With their new legal powers French intelligence services may circumvent the need for judicial warrants to use wiretapping and other surveillance methods to gather intelligence from the public.
Private residences could now be monitored using geolocation measures, while mobile communications can be intercepted and web-page visits can be monitored using a complex algorithm that internet providers will be forced to install. Installation of keyloggers to track computer usage in real time will now also be possible.
The Interior Minister Bernard Cazeneuve warned against “any confusion” between the bill and tapping carried out by the NSA. “This bill does not allow blanket surveillance but rather forbids it,” he said, assuring that in no way does the new law endanger “individual freedoms.”
The Socialist Party, The Republicans (previously UMP), and the centrist IDU Party have overwhelmingly approved the bill, while the environmentalists and Left Front voted against.
Socialist Party member of the National Assembly, Jean-Jacques Urvoas welcomed the adoption of the law, calling it the first “creation” of a “democratic legal framework” on the activities of the intelligence services in France.
Some others however opposed the law. MPs of all stripes, who consider the text “dangerous” will debate the issue on Thursday in front of the Constitutional Council to ensure compliance with the Constitution. French President Francois Hollande also promised to submit the new law for review to Constitutional Council.
Amnesty International previously described the bill as taking France “a step closer to a surveillance where nothing is secret except the surveillance itself.”
This law may lead to a “mass surveillance” that will create dangers for the freedoms, said Pierre Lellouche, member of the Union for a Popular Movement. The bill he argues “is not the best way to fight terrorism.”
Critics of the measure blatantly oppose metadata collection programs similar to that of the NSA bulk phone records program. Yet under the new law, authorities will be able to keep recordings for a month, and metadata for five years.

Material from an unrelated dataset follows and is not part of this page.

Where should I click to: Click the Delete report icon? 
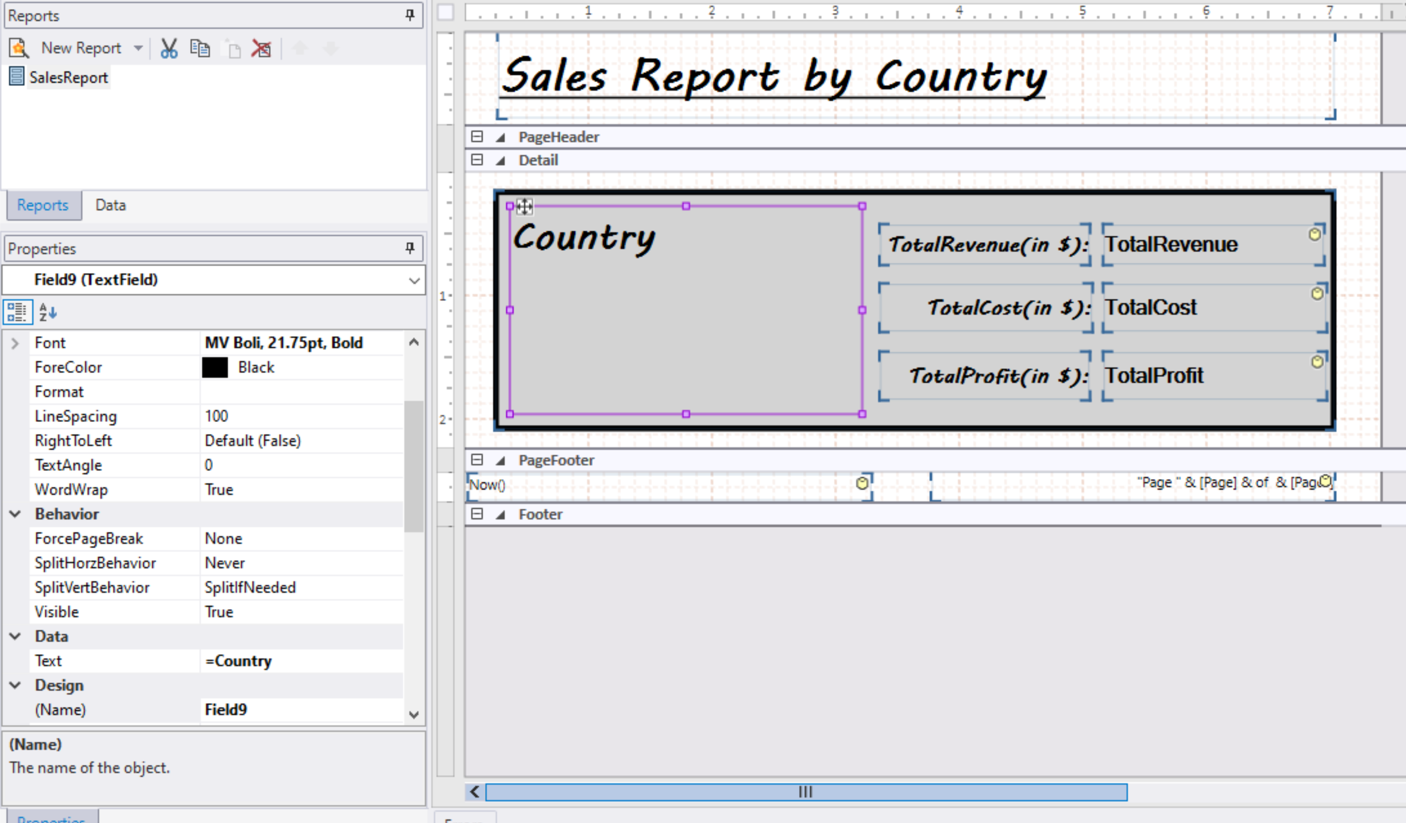click(261, 49)
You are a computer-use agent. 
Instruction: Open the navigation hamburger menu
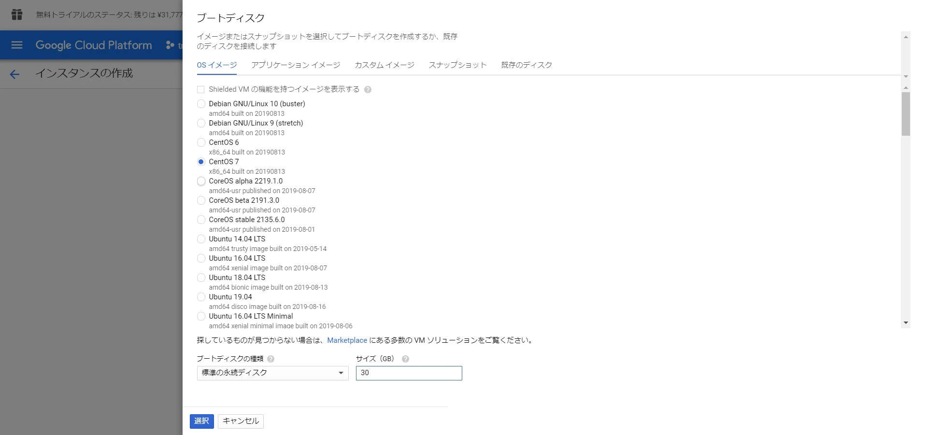click(16, 44)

Voices in Brussels also raised concern about the legality of newly allowed surveillance gathering methods.
“It could raise important legal issues,” said the first vice-president of the European Commission, Frans Timmermans, in a letter to two right wing MPs as he expressed concern about possible violations of the European Charter of Fundamental Rights.
The adoption of the controversial intelligence law, comes shortly immediately after Hollande released a statement saying that the latest US spying revelations on three French Presidents is “unacceptable” and “France will not tolerate it.”
The allegations were first revealed by the French daily Liberation and on the Mediapart news website and WikiLeaks on Teesday. They say the NSA spied on Presidents Jacques Chirac, Nicolas Sarkozy and Francois Hollande from as early as 2006 until May 2012. The White House denied the allegations, with US President Barack Obama reassuring his counterpart the US has not and “will not target the communications of the French president.”